Vitamin C is a powerful antioxidant that supports collagen production, plant based (non-heme) iron absorption, and respiratory and sinus issues.
Vitamin D supports calcium absorption and bone health. Most people are deficient and it can be difficult to get enough D from food or the environment.
B12 supports energy metabolism, the nervous system, and cognitive health. Vegetarians and vegans may be at a higher risk of deficiency than those who include animal protein in their diet.
Minerals are trace elements that are found in soil, water, and rocks. They make their way to the body via the animals, fish, plants, and water humans consume.

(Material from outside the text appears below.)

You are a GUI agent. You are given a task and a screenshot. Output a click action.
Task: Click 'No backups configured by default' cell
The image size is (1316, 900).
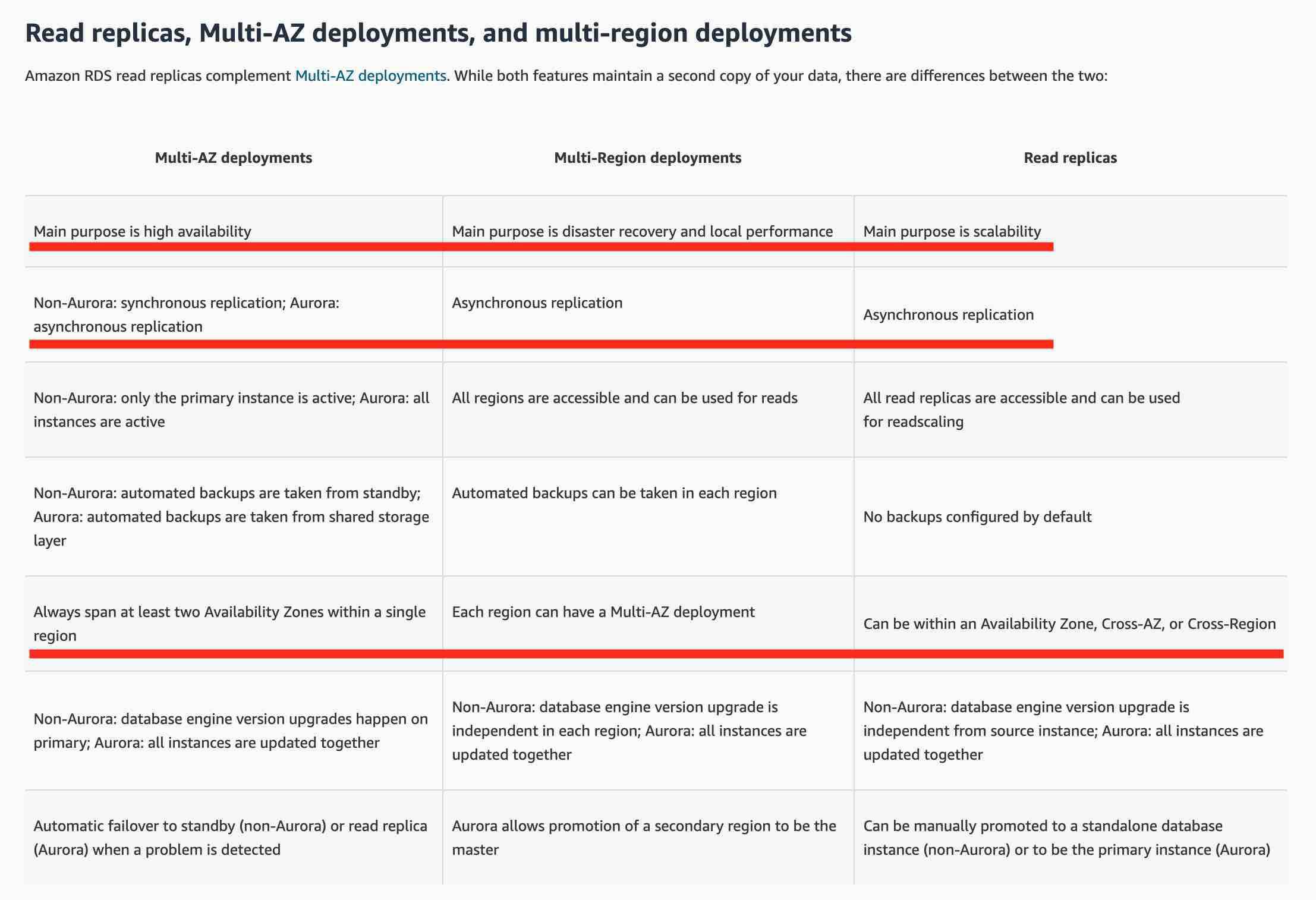[977, 517]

There are two types of minerals; macrominerals are needed in larger amounts and include calcium, phosphorus, magnesium, sodium, potassium, chloride, and sulfur, and microminerals (trace minerals) needed in extremely small amounts and include iron, manganese, copper, iodine, zinc, cobalt, fluoride, and selenium.
Minerals do not contain carbons and are therefore inorganic. They maintain their chemical structure regardless of external variables. Some of the best food sources for minerals are seeds, nuts (especially Brazilian), shellfish, cruciferous vegetables, organ meats, eggs, beans, berries, avocados, yogurt, sardines, starchy vegetables, and cocoa. That’s right, dark chocolate is loaded with magnesium and copper, so enjoy a nice piece of chocolate - it’s good for you.
Minerals play an important role in supporting optimal functioning of the body and organ systems. They are required for strong bones and teeth, controlling body fluids inside and outside cells, and turning food into energy. The best way to ensure sufficient essential minerals is a healthy, varied, nutrient-dense diet.
Iron is essential for hemoglobin to transport oxygen throughout the body.
Magnesium is required for muscle function and recovery, bone health, and the support of sleep. (Alcohol use depletes the magnesium levels in the body.)
Zinc is essential for immune and digestive health. Vegetarians and vegans are at a higher risk for deficiency than those who include animal protein in their diet.